La convertibilidad del peso con el dólar de 1992, con Domingo Cavallo como ministro, precisó un salto previo del dólar del 14.300% (de 655 a 94.000 australes) en los dos primeros años de gobierno de Carlos Menem para encontrar valor de equilibrio que pudiera darle cierre a la crisis hiperinflacionaria desatada durante la presidencia de Raúl Alfonsín. En los cinco años y medio que duró el gobierno del caudillo radical el dólar aumentó a una tasa astronómica: 3.187.248%, de 20,55 pesos argentinos a 655 australes (655.000 pesos argentinos).

A cada colapso inflacionario y devaluatorio lo acompañó un profundo deterioro en los indicadores socioeconómicos que no logró revertirse por completo con la recuperación económica posterior. Es obvio, pero el descalabro que genera la emisión espuria de moneda y la salida de dólares lo pagan tarde o temprano todos habitantes con una menor calidad de vida, una vez llegado el ajuste. Ya entrado el siglo XXI, después de años de crecimiento económico tras la crisis 2001-2002, tener un empleo formal en la Argentina no garantiza salir de la pobreza. El Salario mínimo Vital y Móvil hoy asciende a $5.588, cuando la Canasta Básica Total –que determina la línea de pobreza‐ se ubica, según datos de la fundación FIEL, en $6.636 para una familia tipo de cuatro miembros, que obliga a la dependencia de subsidios estatales para la subsistir.
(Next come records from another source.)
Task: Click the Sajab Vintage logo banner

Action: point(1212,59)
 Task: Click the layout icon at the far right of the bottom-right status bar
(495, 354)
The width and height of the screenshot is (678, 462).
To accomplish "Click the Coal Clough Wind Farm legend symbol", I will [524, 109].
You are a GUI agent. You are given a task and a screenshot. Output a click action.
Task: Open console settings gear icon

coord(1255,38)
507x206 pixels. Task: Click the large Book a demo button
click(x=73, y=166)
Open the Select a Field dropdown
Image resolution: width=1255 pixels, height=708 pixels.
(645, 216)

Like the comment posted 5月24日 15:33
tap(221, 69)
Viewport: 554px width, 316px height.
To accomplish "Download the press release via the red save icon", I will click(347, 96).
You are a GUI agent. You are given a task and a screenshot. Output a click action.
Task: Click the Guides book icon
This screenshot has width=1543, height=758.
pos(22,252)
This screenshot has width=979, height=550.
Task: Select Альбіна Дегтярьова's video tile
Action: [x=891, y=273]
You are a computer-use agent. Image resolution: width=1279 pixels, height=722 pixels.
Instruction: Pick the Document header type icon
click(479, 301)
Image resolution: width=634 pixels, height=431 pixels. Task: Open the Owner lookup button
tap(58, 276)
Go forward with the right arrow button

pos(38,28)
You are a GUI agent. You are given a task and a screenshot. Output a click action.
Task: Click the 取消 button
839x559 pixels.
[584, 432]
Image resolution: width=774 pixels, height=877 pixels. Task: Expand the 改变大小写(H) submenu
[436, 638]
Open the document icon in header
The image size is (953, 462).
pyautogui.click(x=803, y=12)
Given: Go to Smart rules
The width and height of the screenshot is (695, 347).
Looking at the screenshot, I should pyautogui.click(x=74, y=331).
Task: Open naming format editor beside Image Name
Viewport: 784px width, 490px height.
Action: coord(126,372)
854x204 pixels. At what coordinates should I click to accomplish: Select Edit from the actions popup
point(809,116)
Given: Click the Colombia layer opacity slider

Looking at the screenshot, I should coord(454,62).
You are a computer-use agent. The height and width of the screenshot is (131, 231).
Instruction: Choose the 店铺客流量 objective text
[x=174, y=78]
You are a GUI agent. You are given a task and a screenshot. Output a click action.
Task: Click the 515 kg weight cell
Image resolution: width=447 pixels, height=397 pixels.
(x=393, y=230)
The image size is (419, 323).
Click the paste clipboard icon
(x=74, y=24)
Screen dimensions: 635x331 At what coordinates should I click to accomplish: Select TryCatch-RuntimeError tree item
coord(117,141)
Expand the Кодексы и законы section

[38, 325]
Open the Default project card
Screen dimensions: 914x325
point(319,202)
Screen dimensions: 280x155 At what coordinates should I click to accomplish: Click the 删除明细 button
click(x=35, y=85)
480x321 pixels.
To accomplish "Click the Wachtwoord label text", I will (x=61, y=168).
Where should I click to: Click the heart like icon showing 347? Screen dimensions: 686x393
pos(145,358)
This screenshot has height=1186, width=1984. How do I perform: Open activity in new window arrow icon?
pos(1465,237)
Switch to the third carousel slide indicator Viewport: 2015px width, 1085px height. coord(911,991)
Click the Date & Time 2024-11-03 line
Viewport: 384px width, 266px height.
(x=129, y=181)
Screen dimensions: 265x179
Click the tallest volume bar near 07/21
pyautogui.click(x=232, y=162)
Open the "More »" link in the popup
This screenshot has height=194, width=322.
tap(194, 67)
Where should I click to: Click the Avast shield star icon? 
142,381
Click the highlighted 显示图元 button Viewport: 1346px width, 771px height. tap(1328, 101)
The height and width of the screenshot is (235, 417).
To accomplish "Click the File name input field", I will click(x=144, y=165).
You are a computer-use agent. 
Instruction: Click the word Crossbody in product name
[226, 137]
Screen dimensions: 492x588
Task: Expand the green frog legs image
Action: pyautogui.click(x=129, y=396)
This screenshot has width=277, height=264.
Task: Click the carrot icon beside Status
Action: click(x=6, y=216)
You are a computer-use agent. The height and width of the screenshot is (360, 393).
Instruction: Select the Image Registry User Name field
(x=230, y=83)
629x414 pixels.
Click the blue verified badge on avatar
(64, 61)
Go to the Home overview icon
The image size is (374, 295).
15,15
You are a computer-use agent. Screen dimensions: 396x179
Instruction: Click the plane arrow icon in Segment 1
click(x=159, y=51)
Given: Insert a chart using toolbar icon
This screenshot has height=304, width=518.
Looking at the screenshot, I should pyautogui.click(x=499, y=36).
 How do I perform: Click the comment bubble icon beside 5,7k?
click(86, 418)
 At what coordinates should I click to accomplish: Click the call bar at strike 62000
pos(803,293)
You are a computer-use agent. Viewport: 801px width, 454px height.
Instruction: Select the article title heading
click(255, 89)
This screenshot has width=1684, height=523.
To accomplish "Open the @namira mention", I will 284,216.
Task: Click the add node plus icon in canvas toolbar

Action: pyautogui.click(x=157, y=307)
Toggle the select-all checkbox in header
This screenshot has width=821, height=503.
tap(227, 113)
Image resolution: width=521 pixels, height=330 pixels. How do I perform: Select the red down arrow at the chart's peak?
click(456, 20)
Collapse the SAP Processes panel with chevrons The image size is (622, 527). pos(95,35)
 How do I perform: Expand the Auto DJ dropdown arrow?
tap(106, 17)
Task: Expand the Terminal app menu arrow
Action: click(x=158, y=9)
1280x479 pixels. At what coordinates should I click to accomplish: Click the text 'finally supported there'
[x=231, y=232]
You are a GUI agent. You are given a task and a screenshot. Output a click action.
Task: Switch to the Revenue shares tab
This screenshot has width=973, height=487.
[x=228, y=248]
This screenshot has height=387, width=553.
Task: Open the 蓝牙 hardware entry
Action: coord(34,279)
2016: devaluación gradual con shock de deuda

En los últimos meses se profundizó el debate sobre cuál política económica deberá aplicar el próximo gobierno para retomar la senda de crecimiento sostenido.

Están quienes pregonan la necesidad de un “shock” que se sintetiza en una fuerte devaluación del peso, con el elevado costo de deprimir los salarios medidos en dólares y soportar en lo inmediato una inflación aún mayor a la actual, a cambio de mejorar la performance exportadora en el corto plazo, liberar el mercado de cambios y facilitar un rápido ingreso de divisas. A su vez, se presume que la devaluación permitiría un atajo fiscal, al licuar el déficit público y la deuda en pesos contraída por el Tesoro con el BCRA, y por éste con los bancos a través de la colocación de Letras y Notas.

Del lado del “gradualismo” apuntan que las condiciones macroeconómicas no son tan frágiles como en crisis de décadas pasadas y que podría optarse por una salida menos traumática, al buscar financiamiento en dólares -previo acuerdo con los holdouts- para amortiguar los efectos de un ajuste fiscal sin provocar un deterioro desmesurado en los salarios y en el valor de la moneda. A diferencia de un “shock”, cuya suerte se juega en el corto plazo, el “gradualismo” se inclina por equilibrar las distorsiones acumulados en la economía en un mediano plazo.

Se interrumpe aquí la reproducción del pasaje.